On capital, staff highlighted several projects budgeted across funds: Homestead Trail (city share estimated at $310,000), playground work at Heritage Heights and Stoddard sites (using RCRP and other grant funds), a proposed pickleball facility with a Land and Water Conservation Fund grant application pending, an ambulance purchase using the EMS reserve and CARES funds, and continued investments at the wastewater treatment plant intended to align with a five-year permit cycle.

Staff proposed a cash-reserve policy expressed as a target range (presented to council as a percent of operating expenditures) and noted that some funds would dip into reserve targets in 2027 under the current plan. Hannah and Tobias recommended additional work on 2027 before final adoption and signaled that council members who missed the meeting were expected to review the recorded presentation and ask staff follow-up questions.

The hearing was opened and closed during the meeting.
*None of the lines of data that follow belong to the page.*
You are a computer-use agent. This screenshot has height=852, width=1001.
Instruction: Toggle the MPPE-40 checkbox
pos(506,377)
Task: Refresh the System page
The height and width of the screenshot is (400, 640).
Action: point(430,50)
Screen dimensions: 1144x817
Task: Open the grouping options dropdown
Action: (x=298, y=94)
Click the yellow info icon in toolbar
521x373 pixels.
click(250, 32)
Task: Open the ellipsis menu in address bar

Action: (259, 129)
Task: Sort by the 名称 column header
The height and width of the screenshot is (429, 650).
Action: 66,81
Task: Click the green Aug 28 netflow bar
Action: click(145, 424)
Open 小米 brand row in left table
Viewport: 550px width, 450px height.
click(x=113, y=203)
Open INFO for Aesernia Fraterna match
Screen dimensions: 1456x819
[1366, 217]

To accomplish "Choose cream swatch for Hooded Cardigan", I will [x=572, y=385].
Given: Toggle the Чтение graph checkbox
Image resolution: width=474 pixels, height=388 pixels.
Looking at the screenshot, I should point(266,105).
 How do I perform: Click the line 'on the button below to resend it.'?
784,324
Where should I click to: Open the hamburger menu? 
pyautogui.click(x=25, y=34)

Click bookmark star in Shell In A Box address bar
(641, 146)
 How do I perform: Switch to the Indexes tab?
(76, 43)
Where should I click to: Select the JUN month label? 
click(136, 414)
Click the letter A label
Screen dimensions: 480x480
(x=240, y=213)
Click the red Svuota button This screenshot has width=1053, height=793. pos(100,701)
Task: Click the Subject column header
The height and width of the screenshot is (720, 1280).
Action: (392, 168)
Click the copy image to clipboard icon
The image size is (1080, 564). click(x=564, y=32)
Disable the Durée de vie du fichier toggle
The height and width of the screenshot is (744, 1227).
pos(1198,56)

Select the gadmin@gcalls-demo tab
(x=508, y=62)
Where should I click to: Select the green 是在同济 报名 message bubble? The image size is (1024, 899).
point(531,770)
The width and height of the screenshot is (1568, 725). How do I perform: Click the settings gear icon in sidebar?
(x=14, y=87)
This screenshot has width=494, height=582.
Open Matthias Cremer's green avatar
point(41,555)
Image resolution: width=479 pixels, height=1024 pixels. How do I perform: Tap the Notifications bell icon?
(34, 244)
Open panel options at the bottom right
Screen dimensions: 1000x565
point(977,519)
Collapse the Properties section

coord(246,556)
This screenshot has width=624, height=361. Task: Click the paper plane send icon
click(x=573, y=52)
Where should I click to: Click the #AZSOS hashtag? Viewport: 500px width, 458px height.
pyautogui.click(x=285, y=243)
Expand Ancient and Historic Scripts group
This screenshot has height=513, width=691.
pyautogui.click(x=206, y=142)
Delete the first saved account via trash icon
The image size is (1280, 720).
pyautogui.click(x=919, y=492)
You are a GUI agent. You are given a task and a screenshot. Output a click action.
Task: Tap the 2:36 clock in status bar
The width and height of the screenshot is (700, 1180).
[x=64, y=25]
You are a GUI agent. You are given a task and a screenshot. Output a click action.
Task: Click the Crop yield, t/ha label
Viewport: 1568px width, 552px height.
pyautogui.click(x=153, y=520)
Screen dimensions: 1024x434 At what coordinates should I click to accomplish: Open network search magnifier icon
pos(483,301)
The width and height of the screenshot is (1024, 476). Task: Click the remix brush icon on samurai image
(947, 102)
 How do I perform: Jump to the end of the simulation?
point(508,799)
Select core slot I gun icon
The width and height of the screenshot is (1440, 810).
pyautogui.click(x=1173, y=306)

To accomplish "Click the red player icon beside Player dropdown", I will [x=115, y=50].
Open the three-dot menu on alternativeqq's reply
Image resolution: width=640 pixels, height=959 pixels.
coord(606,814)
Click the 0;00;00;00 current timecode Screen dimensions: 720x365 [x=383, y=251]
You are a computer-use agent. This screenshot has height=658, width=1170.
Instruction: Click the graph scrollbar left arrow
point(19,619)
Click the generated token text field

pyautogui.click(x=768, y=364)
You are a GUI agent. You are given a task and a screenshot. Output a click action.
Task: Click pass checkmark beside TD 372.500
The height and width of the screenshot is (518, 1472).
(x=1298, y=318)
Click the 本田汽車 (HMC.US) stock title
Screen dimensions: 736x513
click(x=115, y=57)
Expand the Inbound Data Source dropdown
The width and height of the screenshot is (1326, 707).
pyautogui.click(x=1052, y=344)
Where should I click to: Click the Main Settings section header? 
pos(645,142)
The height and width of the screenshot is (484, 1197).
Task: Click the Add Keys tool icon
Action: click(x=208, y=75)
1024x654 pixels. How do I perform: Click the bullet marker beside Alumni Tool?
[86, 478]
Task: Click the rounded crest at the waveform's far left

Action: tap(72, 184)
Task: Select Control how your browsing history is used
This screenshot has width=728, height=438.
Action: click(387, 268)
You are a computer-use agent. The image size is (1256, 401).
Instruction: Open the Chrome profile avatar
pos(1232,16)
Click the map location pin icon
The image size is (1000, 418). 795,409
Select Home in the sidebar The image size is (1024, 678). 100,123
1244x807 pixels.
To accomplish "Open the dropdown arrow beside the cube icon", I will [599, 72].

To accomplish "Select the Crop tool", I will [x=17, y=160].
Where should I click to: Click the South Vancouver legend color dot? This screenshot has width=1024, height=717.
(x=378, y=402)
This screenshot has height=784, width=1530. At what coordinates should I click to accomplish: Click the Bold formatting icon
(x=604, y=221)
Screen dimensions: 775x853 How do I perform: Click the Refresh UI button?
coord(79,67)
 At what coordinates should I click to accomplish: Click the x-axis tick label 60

A motion to close the FY26–27 budget public hearing carried 5–0. No final budget adoption occurred at this meeting; staff stated they will return with follow-up materials and options for council consideration.

Ending: Council members praised the presentation format and long-range capital planning but repeatedly asked staff to return with alternatives to address the downward fund-balance projection in 2027. Staff said they would develop options and further analyses before the council must adopt a final budget.